Phenomenologically speaking, Silindu is an environmental philosopher. He believes that the jungle is a powerful phenomenon, a living entity. He thinks that the animals who live in the jungle are also human-like beings. He talks to trees and hunts animals only to dull the pangs of hunger. He is an ethical man. He believes that the jungle is an animate being and its animals are his fellow travellers in this world. His younger daughter, Hinnihami, breastfeeds a fawn. His sustainable living with fellow animals and nature is challenged by British law. He kills two people who try to dominate and suppress poor villagers by using their administerial powers. He is sentenced to death.
What I want to highlight here is the way our predecessors coexisted with nature and how they made the environment a part of their lives. Silindu’s philosophy of nature and animals is fascinating because he does not think that humans are not the centre of this living environment. Rather humans are a part of the whole ecosystem. This is the thinking that we need today to address the major environmental crises we are facing.
When I first addressed Aesthetica, the International conference on Performing Arts, as a keynote speaker, at Christ University, Bangalore, in 2018, in my keynote address, I emphasised the importance of understanding the human body, particularly the performing body as an embodied subject. What I meant by this term ‘embodied subject’ is that over the centuries, our bodies in theatre, rehearsal spaces and studios are being defined and described as an object to be manipulated. Even in modern dance, such manipulation is visible in the modernist approaches to dance. The human body is an object to be manipulated. However, I tried to show the audience that the performing body was not a mere object on stage for audience appreciation. It is a being that is vital for the phenomenological understanding of performance. The paradox of this objectification is that we objectify our bodies as something detached from the mind and similarly, we assume our environment, the world as something given for human consumption.
Performance and Sustainability
Just to bring the phenomenological lexicon to this discussion, I will draw your attention to one of the chapter in my latest book, titled, Lamp in a Windless Place: Phenomenology and Performance (2025) published by VAPA Press, University of Visual and Performing Arts, Colombo. This project is based on Sarah Kane’s famous play text 4.48 Psychosis. In this chapter I wrote phenomenological environmentalists explain the two ways that human beings interact and engage with the life-world. The one way of this engagement is defined as ‘involvement’ we involve with various activities in the world and it is one of the ways that we are being-in-the-world. The second way of being-in-this-world is that we ‘inhere’ in the world meaning that we are built with worldly phenomena or we are made out of the same stuff of our environment. (James cited in Liyanage 2025, pp. 98-99). This coupling and encroachment between our bodies and the environment occur mostly without our conscious interference. Yet, the problem with our human activities, and also our artistic practices is that we see our environment (human body) as an object to be consumed and manipulated.

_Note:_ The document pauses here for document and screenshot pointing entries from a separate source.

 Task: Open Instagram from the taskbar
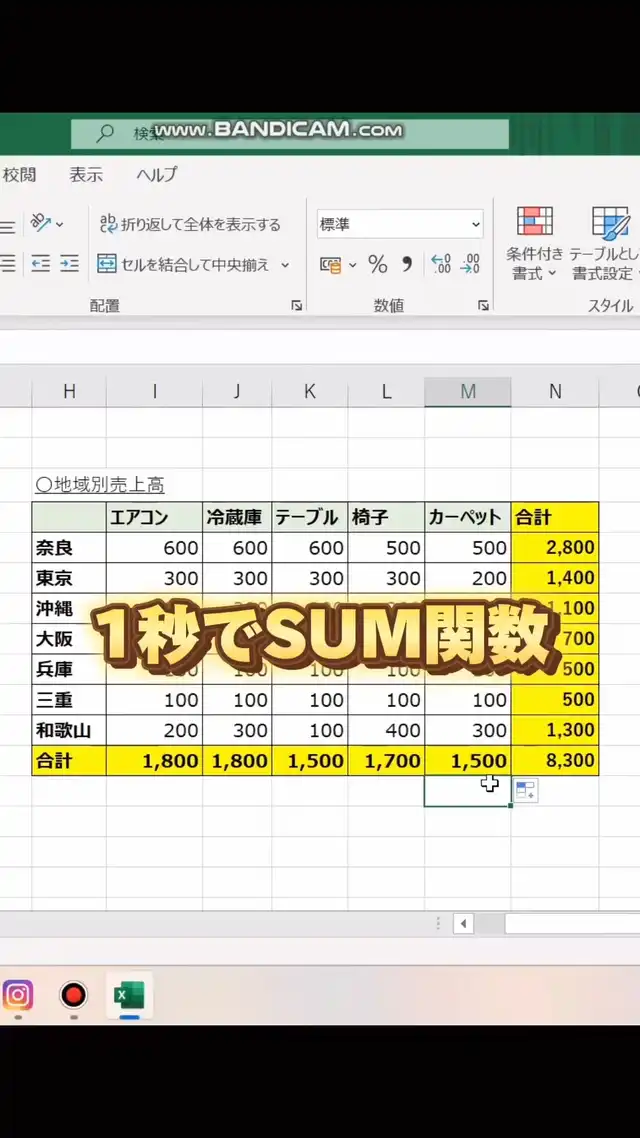[17, 995]
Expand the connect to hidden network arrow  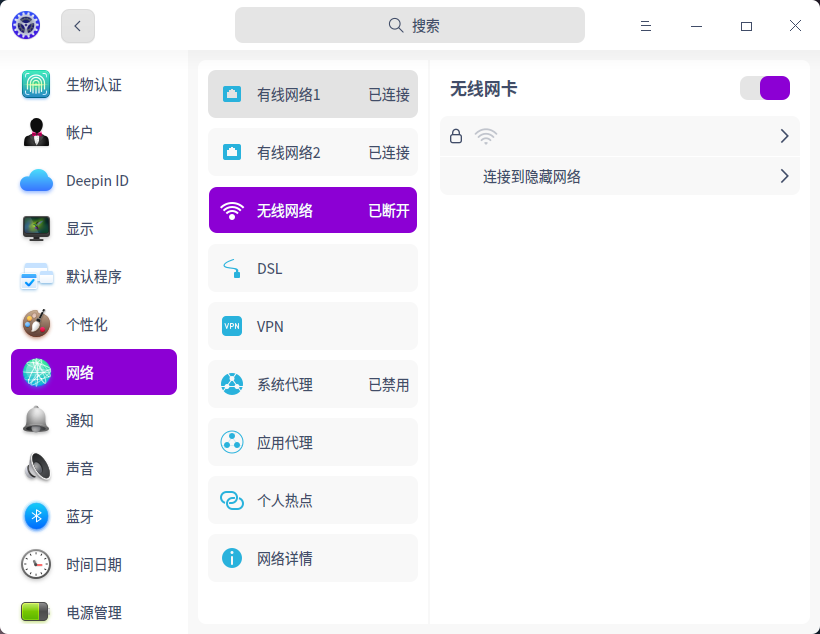tap(784, 177)
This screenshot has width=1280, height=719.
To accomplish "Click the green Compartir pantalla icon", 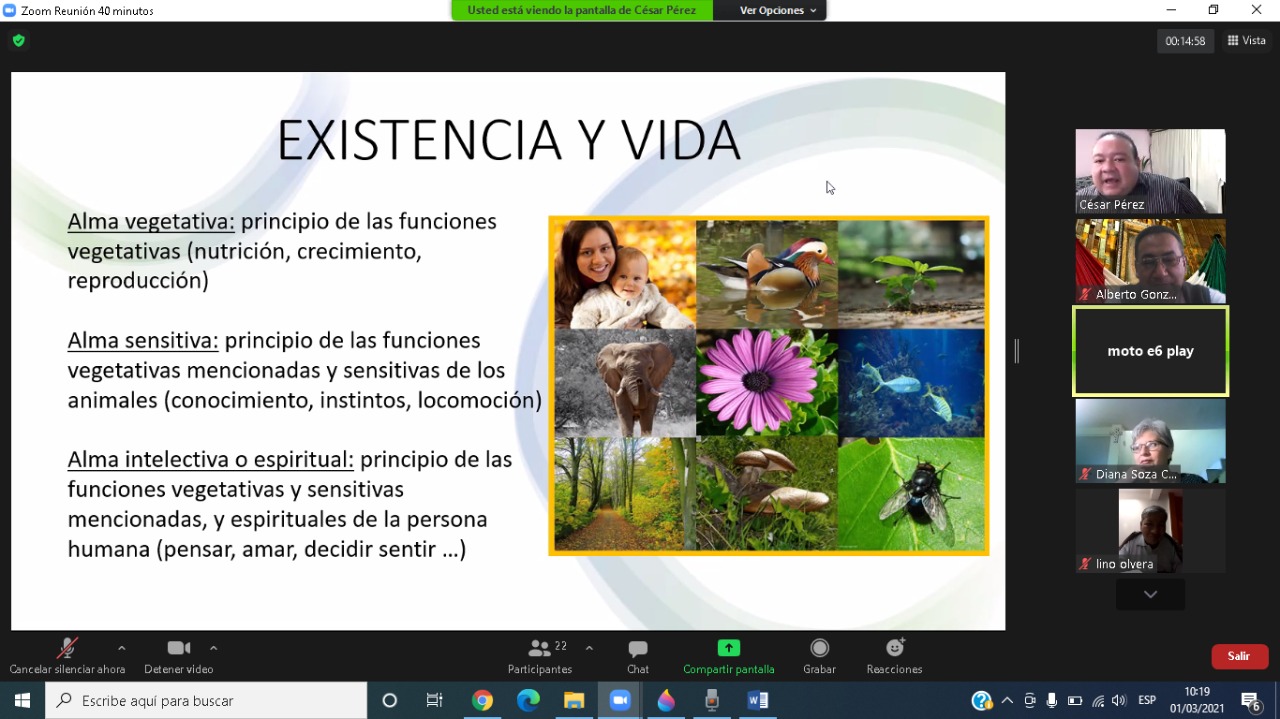I will (728, 648).
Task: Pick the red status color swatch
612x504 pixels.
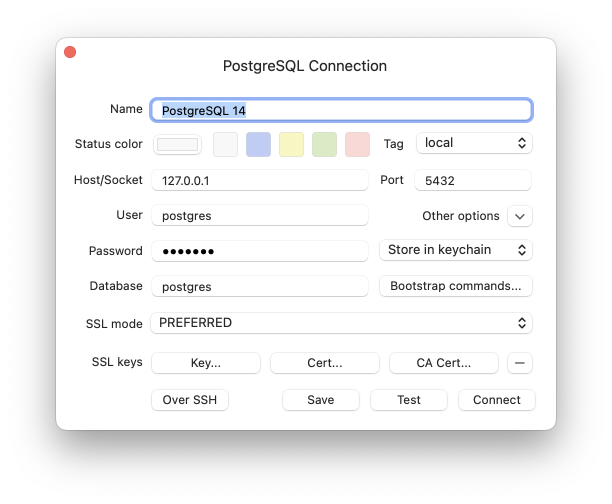Action: pyautogui.click(x=357, y=144)
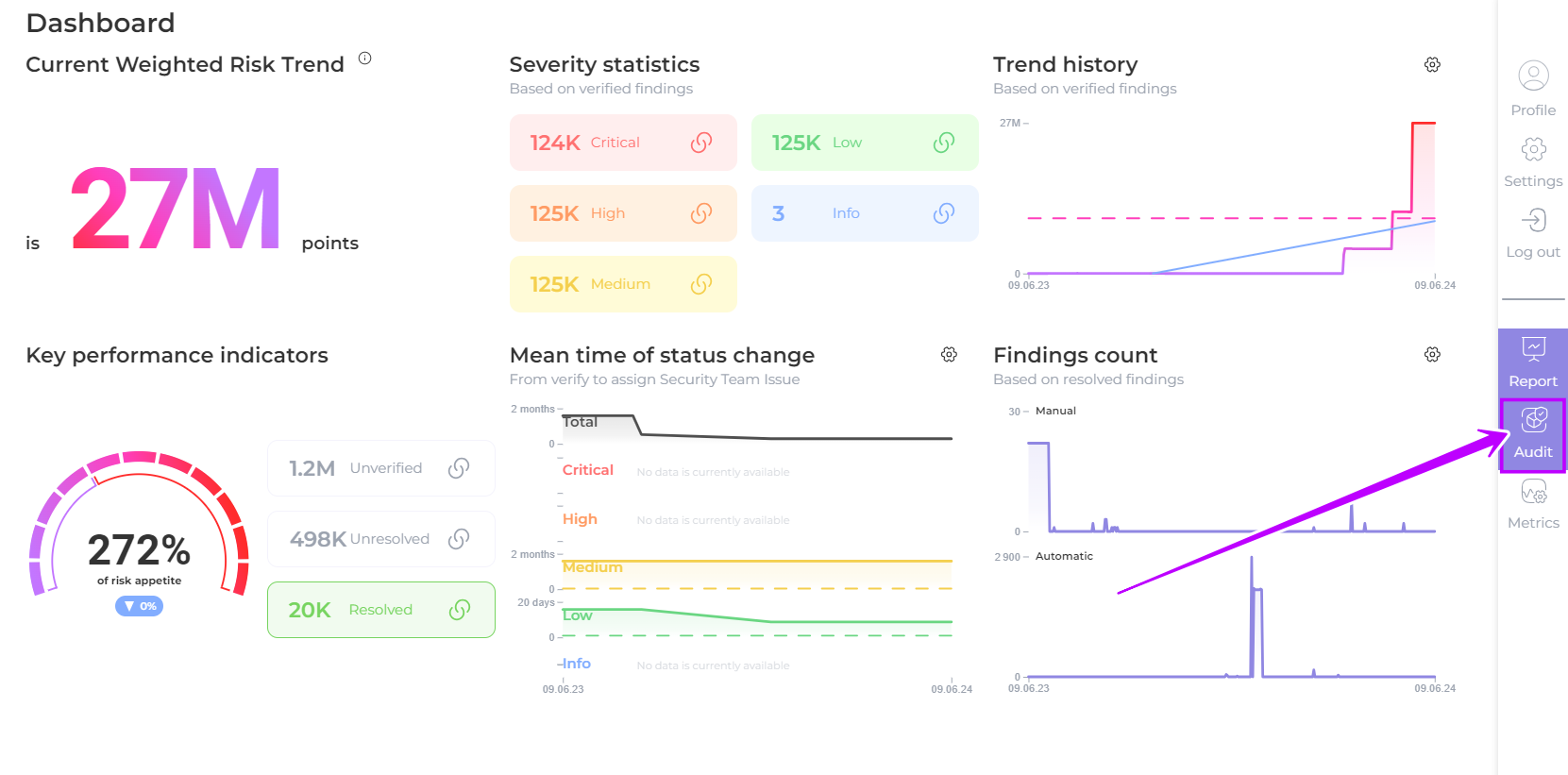Open Trend history gear settings
The height and width of the screenshot is (775, 1568).
click(x=1432, y=64)
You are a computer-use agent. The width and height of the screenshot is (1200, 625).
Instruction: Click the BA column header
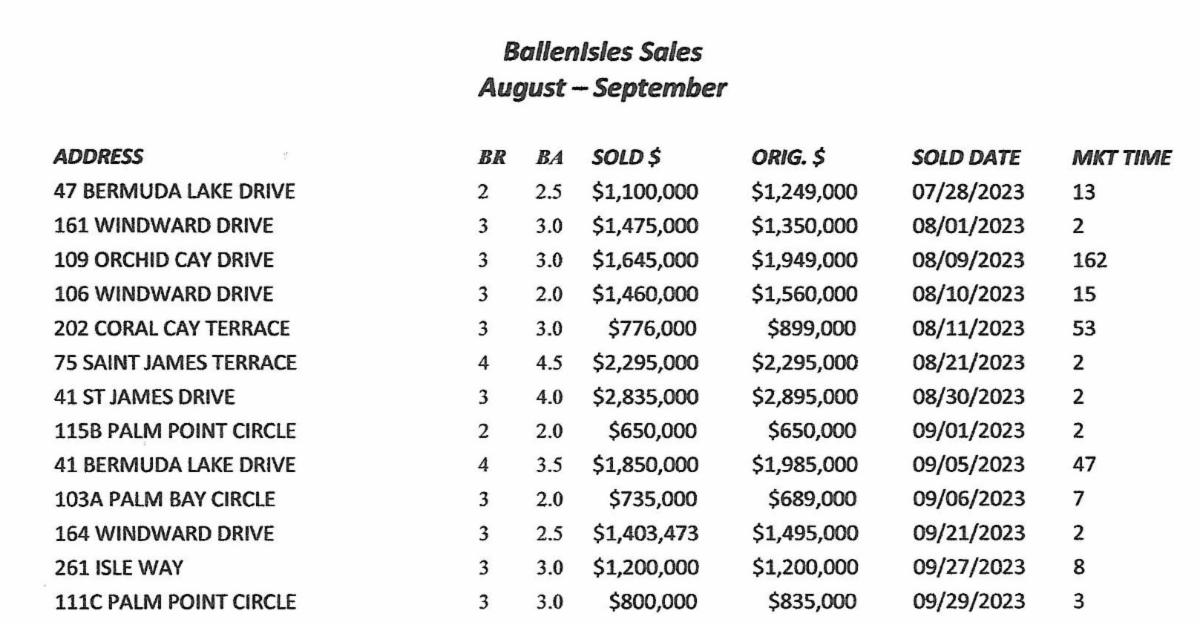549,157
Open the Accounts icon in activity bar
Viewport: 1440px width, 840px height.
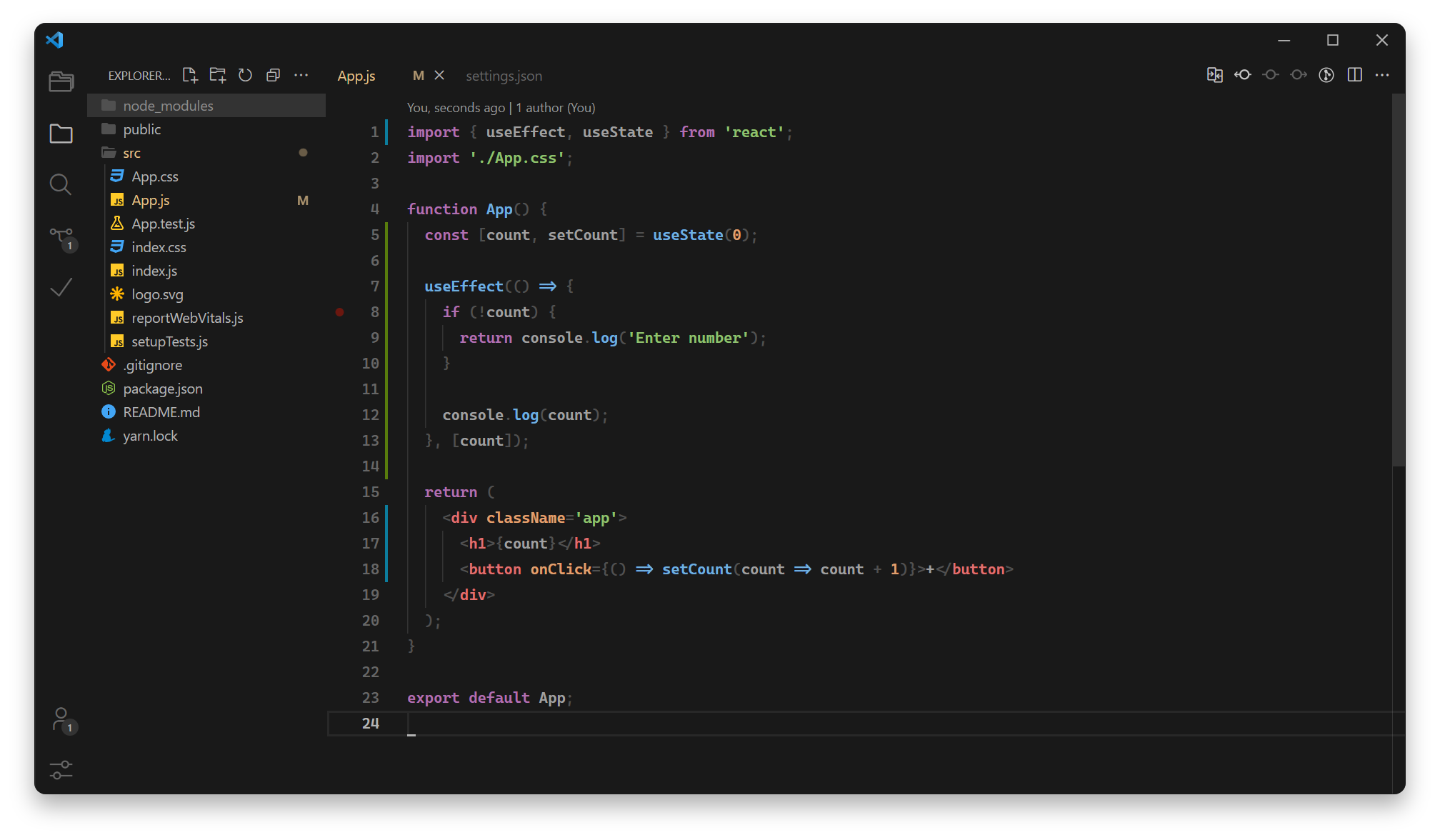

Today, it is more important for us to change our mindsets to rethink our daily practices of performing arts and understand how human, nature, space and non-human species are vital for our existence in this world. Sustainable discourse comes into play with the United Nations initiative to make humans understand the major crises we are facing. In 2016, 195 parties agreed to follow the treaty of the Paris Agreement, which is mainly focused on climate change and the increase in the global average temperature to well below 2°C above pre-industrial levels. Major scientists are talking about the ‘tipping points’. Tipping points indicate the current crisis that humans and other-than humans are going to face in the coming years.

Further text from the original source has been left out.